Hero Honda (5.96%), Kotak Bank (2.30%), Maruti (0.76%), GAIL (0.55%) and Reliance Industries (0.18%) were the only gainers.

Market breadth was negative on the BSE with 1861 losers against 901 gainers.

European markets were down on profit booking and the Wall Street is also likely to follow suit. At 5:10 pm IST; Dow Jones futures was down 0.35 per cent, S&P 500 declined 0.43 per cent and Nasdaq moved 0.39 per cent lower.

Fear the bear : Markets Injured

Here comes a lot of disappointment and stress amidst what seems to be a depressing phase for the Indian economy and its investors as a whole. All the sectors continue to be beaten down inevitably restricting growth prospects of the economy. What rides this fall-down is the clear adamant attitude exhibited by the policy makers who have decided to rein in prices, sacrificing economic growth.

As I quote - "There is a possibility of another 10% correction in the Indian market near-term, as the impact of the RBI's rate hike sets in," said Saurabh Mukherjea, Head of Equities, Ambit Capital.

India's Sensex is the worst performer in Asia this year with a 10% loss after returning 17% last year. Investors worry that steep valuations, possible slowdown of the economy, could squeeze corporate earnings . A 20% fall in key indices is broadly accepted as a bear market. The BSE's 30-share Sensex fell 65.33 or 0.35%, to 18469, extending losses for the eight straight day. The NSE's 50-share Nifty dropped 28.10 points or 0.50%, to 5537.15.
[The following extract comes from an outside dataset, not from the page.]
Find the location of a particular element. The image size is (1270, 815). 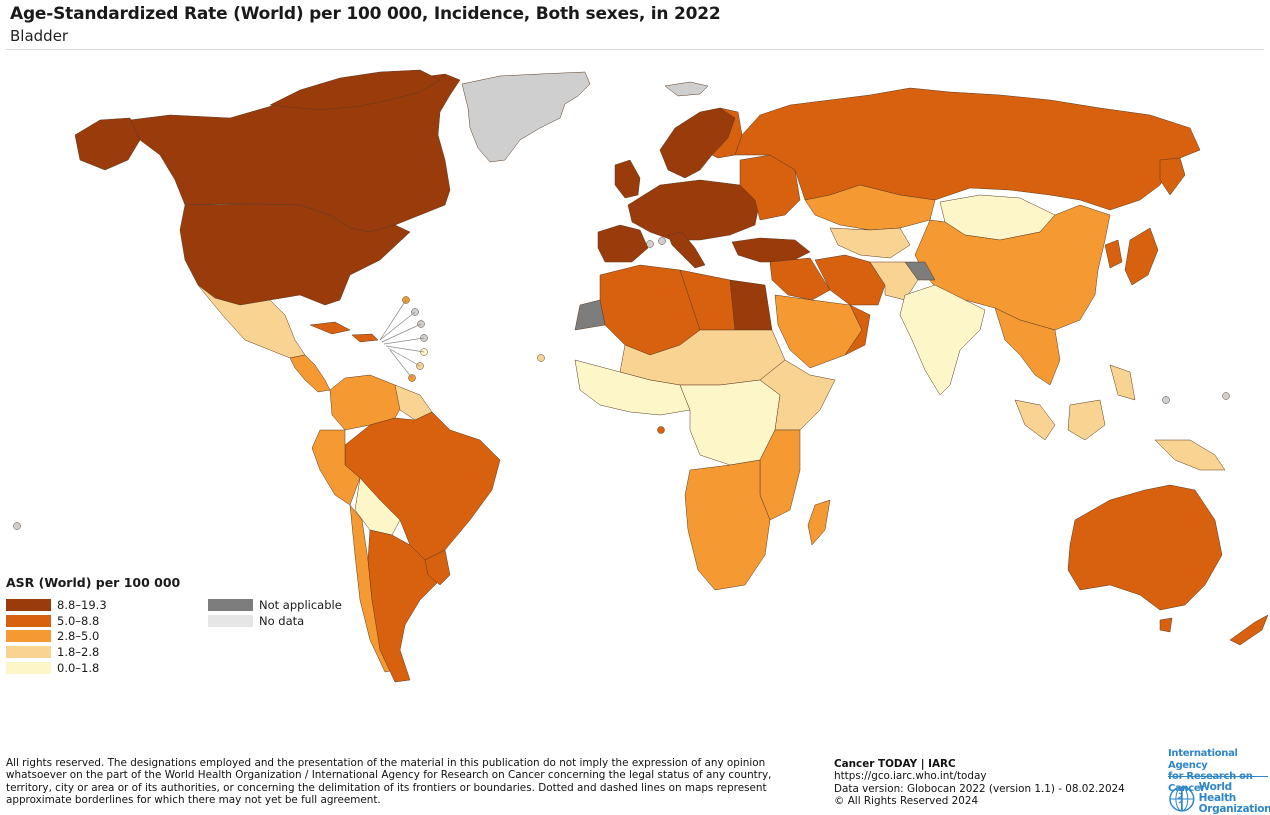

who-logo-text: World Health Organization is located at coordinates (1234, 798).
The RBI on Tuesday raised the rates for the ninth time in 13 months to fight inflation that is well above the comfort level. Governor Duvvuri Subbarao said, "Inflation is inimical to sustained growth as it harms investment by creating uncertainty. Bringing them down, therefore, even at the cost of some growth in the short-run, should take precedence."

Economic growth forecast for this year is at 8%, down from 8.6% last year. Foreign funds have pulled out close to 2,000 crore in the last few days, including Wednesday's provisional figures.

But, a sustained economic growth requires some tough measures to cool prices. An economic slowdown now is needed to control inflation and investors may need to brace for some pain in the short-term. Thank You!